Liberty, Metropolitan and Sanlam had the highest complaint incidence respectively, but Metropolitan followed trend in its past performance in terms of handling complaints better. Liberty, on the other hand, performed below industry on complaint handling. Although Old Mutual had average complaint incidence, its handling of complaints was the most satisfactory of all providers.
The SAcsi research revealed that life insurers’ biggest challenges and complaints were related to the benefits and performance of solutions and products, pricing and communication – which are still on a basic level of customer expectations.
Life insurers are also measured against the Treating Customer Fairly (TCF) measure, an outcome-based regulatory and supervisory approach designed to ensure that specific, clearly articulated fairness outcomes for financial services consumers are delivered by regulated firms.
Metropolitan delivered the best TCF score, particularly in the area of treating customers with respect and creating an open, win-win relationship. However, the overall industry’s TCF score fell short in the area of making it easy for consumers to change providers, complain, claim or consider another brand.

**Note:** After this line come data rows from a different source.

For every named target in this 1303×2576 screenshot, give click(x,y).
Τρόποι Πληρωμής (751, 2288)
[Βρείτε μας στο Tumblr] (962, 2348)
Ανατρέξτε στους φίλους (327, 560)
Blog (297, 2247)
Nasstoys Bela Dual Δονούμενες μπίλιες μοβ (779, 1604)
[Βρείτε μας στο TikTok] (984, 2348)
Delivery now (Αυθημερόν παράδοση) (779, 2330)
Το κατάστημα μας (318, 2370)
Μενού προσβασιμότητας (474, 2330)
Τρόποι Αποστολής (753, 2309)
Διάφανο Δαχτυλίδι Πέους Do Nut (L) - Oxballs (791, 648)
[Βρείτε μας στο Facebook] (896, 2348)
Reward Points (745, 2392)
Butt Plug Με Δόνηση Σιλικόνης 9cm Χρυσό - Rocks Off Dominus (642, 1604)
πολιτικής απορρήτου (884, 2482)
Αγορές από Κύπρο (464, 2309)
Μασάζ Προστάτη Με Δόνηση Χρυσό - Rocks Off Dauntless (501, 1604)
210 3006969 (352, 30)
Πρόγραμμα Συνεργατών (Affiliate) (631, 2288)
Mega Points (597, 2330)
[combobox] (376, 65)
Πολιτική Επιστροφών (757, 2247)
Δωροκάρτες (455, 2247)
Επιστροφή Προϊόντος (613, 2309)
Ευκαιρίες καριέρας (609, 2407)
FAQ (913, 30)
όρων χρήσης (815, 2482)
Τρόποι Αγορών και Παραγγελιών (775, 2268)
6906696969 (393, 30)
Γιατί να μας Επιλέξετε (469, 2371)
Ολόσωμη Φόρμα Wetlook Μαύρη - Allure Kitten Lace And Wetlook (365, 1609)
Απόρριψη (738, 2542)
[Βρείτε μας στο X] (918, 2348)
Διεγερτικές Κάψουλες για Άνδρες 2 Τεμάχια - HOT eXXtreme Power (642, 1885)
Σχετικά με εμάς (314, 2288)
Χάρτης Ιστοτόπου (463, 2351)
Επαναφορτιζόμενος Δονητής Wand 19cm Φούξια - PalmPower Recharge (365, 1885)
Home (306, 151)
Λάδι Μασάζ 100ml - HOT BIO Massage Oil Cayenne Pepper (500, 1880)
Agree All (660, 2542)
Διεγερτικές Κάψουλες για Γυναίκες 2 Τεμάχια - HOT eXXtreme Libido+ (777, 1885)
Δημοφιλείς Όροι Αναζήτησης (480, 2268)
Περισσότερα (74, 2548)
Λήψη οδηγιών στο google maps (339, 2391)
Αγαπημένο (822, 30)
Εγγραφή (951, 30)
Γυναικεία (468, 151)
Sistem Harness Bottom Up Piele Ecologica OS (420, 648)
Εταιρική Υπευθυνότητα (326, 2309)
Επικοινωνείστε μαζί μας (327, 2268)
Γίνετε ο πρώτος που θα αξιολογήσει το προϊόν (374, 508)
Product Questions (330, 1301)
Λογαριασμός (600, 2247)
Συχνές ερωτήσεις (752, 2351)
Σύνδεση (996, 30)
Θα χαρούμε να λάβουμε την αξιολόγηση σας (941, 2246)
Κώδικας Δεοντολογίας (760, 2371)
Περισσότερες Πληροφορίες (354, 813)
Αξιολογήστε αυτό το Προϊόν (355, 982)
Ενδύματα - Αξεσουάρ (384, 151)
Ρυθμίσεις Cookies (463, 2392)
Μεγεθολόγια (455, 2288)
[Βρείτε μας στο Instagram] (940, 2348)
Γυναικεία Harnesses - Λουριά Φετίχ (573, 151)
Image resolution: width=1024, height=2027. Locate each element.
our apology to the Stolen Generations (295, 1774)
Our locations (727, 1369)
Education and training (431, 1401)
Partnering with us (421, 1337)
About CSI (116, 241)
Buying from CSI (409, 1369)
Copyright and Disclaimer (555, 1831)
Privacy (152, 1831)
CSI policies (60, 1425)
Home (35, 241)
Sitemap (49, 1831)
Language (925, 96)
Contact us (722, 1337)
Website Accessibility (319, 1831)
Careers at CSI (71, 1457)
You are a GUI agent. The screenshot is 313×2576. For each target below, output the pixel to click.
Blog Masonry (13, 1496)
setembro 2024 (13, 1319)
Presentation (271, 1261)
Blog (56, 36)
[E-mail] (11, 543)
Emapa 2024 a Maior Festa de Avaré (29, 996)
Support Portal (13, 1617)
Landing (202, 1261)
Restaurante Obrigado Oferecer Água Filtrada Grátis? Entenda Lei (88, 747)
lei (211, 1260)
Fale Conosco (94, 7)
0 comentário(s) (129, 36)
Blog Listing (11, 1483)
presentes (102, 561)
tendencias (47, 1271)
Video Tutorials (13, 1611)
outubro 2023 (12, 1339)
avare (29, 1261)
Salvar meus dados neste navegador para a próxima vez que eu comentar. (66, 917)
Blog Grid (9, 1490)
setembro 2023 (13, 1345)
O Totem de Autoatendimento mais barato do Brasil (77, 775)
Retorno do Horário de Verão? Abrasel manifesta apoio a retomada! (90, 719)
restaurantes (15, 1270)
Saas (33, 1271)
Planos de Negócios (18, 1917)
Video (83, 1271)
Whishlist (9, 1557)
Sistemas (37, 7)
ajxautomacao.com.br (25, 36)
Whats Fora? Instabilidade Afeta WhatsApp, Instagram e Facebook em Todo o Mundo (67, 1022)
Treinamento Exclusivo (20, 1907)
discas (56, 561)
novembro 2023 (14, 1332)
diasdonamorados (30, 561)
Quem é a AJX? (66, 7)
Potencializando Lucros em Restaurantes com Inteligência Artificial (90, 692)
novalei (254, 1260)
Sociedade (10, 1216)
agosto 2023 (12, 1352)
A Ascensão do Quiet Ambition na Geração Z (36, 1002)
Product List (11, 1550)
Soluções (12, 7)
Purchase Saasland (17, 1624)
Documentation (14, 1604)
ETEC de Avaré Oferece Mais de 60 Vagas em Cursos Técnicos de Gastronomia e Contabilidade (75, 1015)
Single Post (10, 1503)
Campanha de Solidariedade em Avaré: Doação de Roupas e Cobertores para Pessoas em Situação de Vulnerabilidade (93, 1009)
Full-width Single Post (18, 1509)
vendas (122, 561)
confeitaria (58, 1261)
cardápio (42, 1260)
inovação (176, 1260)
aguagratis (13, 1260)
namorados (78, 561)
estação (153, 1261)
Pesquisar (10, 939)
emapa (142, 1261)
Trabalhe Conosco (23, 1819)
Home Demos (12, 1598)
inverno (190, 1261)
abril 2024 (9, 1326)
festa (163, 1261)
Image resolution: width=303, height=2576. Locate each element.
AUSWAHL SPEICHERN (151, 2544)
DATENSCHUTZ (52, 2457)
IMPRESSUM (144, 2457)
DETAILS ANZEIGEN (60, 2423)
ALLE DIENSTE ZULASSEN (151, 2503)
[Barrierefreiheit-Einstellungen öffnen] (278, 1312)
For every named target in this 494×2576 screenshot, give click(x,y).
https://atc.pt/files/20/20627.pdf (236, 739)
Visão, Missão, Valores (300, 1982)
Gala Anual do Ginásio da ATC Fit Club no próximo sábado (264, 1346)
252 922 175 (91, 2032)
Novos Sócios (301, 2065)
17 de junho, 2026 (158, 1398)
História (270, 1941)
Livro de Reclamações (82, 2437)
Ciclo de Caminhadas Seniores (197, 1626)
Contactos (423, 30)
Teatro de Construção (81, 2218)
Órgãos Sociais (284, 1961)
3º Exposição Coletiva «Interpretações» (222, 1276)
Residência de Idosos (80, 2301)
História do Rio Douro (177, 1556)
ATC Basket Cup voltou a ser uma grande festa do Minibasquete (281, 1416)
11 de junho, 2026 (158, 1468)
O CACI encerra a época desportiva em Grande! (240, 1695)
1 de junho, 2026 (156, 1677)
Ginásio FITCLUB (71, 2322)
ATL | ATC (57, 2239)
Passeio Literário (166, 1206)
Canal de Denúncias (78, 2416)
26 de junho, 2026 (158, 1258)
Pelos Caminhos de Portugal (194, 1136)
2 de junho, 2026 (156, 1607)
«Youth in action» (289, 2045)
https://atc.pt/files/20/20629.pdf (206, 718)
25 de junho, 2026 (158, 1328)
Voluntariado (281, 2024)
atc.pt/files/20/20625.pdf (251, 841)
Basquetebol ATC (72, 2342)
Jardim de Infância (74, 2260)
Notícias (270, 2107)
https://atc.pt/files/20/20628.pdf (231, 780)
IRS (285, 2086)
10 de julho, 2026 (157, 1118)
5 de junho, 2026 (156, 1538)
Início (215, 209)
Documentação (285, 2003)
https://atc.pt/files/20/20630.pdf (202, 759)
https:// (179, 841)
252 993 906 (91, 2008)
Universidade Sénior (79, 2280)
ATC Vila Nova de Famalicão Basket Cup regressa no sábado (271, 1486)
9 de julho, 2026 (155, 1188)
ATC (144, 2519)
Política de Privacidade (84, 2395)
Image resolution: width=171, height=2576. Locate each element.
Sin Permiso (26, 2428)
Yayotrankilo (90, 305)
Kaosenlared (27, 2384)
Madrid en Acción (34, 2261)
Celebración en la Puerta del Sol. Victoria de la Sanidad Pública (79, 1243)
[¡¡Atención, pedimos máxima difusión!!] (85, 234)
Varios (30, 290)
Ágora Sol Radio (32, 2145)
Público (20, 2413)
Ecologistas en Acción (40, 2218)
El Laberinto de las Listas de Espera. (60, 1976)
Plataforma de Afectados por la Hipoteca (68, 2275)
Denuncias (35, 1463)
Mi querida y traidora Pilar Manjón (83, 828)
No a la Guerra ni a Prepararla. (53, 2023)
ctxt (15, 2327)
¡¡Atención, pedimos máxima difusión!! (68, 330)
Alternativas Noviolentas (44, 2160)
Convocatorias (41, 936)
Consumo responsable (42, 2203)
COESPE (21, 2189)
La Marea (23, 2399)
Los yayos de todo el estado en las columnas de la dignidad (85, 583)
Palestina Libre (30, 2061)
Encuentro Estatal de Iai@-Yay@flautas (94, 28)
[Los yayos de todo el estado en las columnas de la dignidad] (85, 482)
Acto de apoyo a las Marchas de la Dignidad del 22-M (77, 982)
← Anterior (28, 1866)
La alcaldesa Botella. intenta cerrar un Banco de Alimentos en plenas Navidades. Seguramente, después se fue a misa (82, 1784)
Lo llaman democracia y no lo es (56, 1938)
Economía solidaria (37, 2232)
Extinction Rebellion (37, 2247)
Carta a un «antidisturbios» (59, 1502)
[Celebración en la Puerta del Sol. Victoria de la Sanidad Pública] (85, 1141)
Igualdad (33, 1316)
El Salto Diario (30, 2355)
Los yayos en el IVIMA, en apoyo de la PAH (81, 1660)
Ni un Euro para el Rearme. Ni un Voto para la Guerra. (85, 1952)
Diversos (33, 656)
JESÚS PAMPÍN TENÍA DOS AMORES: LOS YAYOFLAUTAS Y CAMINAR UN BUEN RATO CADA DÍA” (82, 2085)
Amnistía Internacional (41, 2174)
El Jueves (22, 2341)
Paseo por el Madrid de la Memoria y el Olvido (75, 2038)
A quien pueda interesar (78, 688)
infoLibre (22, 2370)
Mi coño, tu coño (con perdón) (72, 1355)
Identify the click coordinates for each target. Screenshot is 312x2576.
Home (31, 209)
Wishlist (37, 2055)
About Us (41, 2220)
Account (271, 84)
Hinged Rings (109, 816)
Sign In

“As is the case in all financial services measured in the SAcsi, there is a direct link between the perception of being treated fairly and overall customer satisfaction. The higher the satisfaction score, the more likely the provider is to be seen as fair in the eyes of the customer, and the life insurance industry reflected this very closely,” Schreuder adds.
The full SAcsi for Life Insurance report and other SAcsi reports are available from Consulta.